Here's another simple "rule of thumb": Would she have gotten the same treatment after applying OP's suggestions (saying "No, thanks, I'll drive!") ? If not, then I feel that finally calling shenaningans is the right response.

And, again, quid bono ? She certainly did, a bunch of people who would never ever read her column now just gave her a bunch of pageviews.


She probably would, at the next booth. And the next, and the next[1]. At what point are you going to stop blaming her for other people's idiocy?

btw, it's "Cui bono" - the literal translation being "who benefits"?

[1] - Actually, it did, if you read the article:

  It happened during one of my first appointments of the
  show, a half hour I’d booked to check out the sequel to a 
  well-known military shooter franchise.
..later..

  It continued to happen through the next few days of E3. 
  Upon checking into a booth, I would often be asked by the
  PR rep whether I wanted someone to play my “hands-on” demo
  for me. During booth tours, I would more often than not be
  guided towards the Facebook games.


“I think I better play it for you,” is what she claimed the PR representative said. That is incredibly condescending, bad assumption notwithstanding. If I was a female gamer I would find that insulting, even if I was clueless. The assumption is not really the problem, the problem is the condescending and insulting attitude that the author ran into again and again. I would expect a PR rep for a gaming company to be more professional and be a better communicator. That is his job.

"Would you like me to give you a tour of the game?"

"Do you want me to drive, or just point things out as you go?"

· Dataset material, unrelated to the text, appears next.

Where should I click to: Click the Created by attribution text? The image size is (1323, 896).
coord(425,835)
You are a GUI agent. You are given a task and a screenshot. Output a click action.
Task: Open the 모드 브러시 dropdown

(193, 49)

"Do you have much experience with first person shooters?"

"It looks like you know what you are doing. Is there anything you would like to know about the game?"

All those are better ways he could have started the conversation. They do not assume anything, they make it easy for her to let him know her level of experience, and they are not insulting or condescending.


People do and should judge books by covers. They just should be more willing and quicker to correct their misjudgements.


Other people are not books, and they deserve better than to be treated like books.


> for reasons other than their gaming knowledge.

Well said. It's fairly obvious when you see some of the women reviewing games online for famous publications/websites : they play by the looks. That Kotaku writer may be an exception. People reason with rules of thumbs, and the rule of thumbs is that women involved in gaming professionally are not all hired because of their skills and knowledge as gamers.